PERV SAVES HEIRESS—NOT!
—Can You Hear Wedding Bells?
Also consistent with historical pattern, the Chronicle spices facts with gossip, which is more fun and entertaining, so why not:
ART HEIST GOES AWRY ON FORCED ORAL!
—Used Car Intrigue, Patrimony Not Likely, Yet!
The Happy Daze, supporting and reflecting its name, achieves bliss with minimal inhibition and journalistic aplomb:
BETTY B BLOWS BIG M BEFORE BURGLE BUNGLE!
—Who’s Your Daddy?
Not that anyone in modern California gives a snit who’s blowing whom, though this match is most amusing, given the snooty neighborhood/corporate/big-dough overlay. Most ironic is that all three print media reporters on the scene miss their deadlines, causing a two-day lag in the breaking story, which palliates personal pain on the one hand but re-opens wounds on the other.
In the meantime, the day after Betty B’s art/asphyxiation challenge, buried on Page 12, Section C, is a two-paragraph political bellwether, announcing the formation of an exploratory committee to examine candidacy viability on Michael “Big M” Mulroney relative to the United States Senate from California.
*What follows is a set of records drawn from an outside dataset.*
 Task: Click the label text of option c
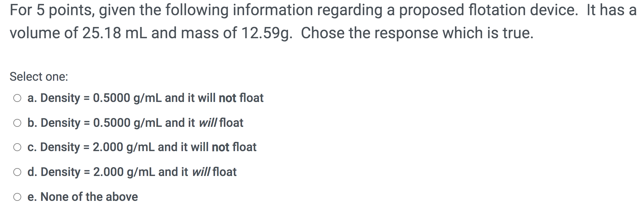142,147
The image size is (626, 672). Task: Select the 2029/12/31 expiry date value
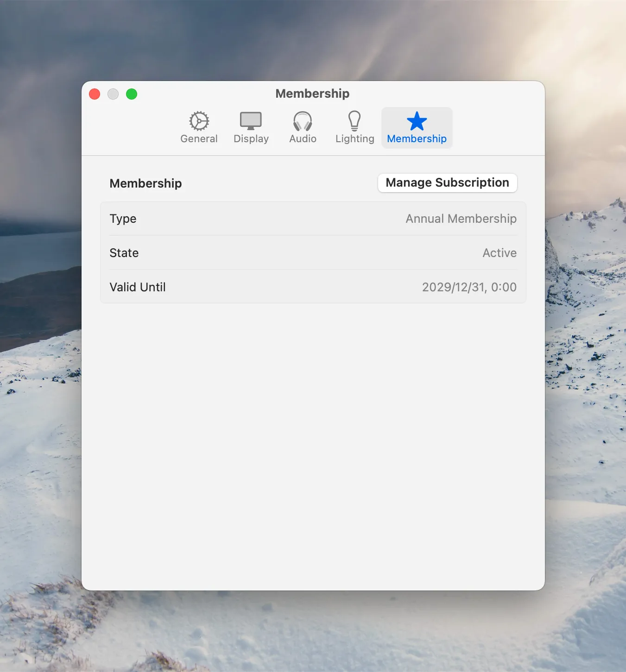pyautogui.click(x=469, y=287)
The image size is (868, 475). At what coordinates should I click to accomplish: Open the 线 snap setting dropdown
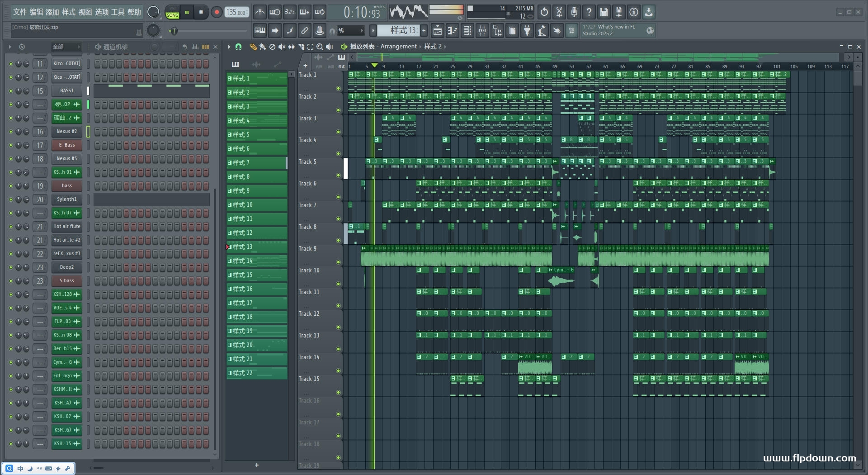click(x=351, y=31)
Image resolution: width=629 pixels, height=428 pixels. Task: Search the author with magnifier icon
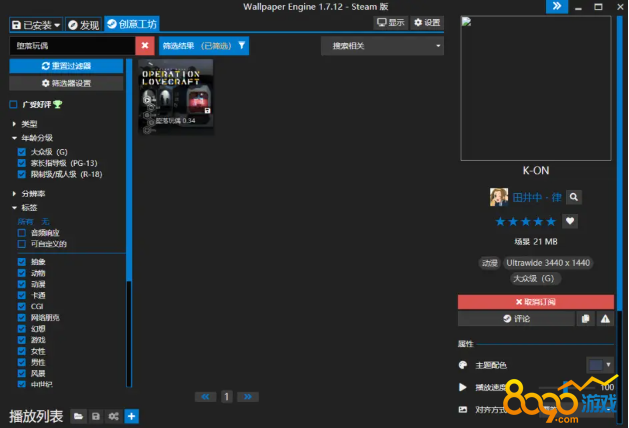click(574, 197)
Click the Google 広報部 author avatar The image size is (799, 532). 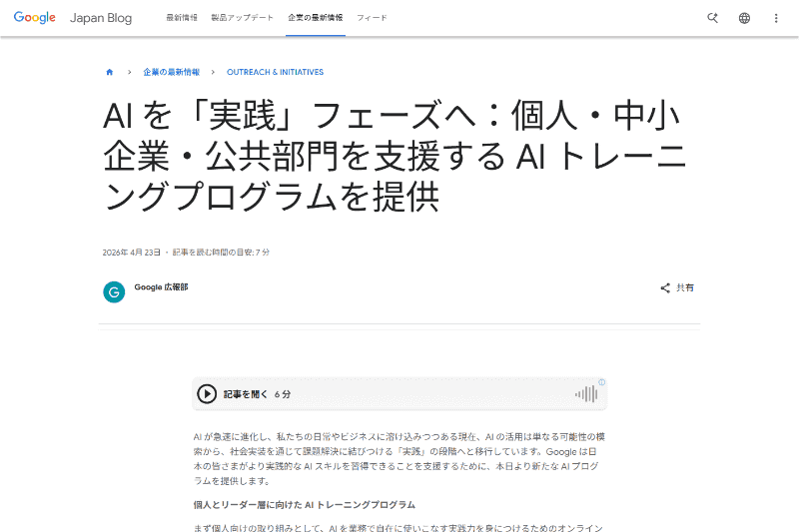coord(114,292)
Sure it would be a goof in the best of times—the M might be phoning in from Hawaii—but who wouldn’t love the action and fun?
Well, it’s a perfect example of easy come, easy go. No, wait. How about you win some, you lose some.
Things turn out as they usually do—however they need to. Despite Mulroney’s best effort at defending his personal life from public scrutiny, he has won an admirer—make that a devotee. As a consummate sales professional of stellar caliber, he does not lose sight of value relative to the many components of a complex sale.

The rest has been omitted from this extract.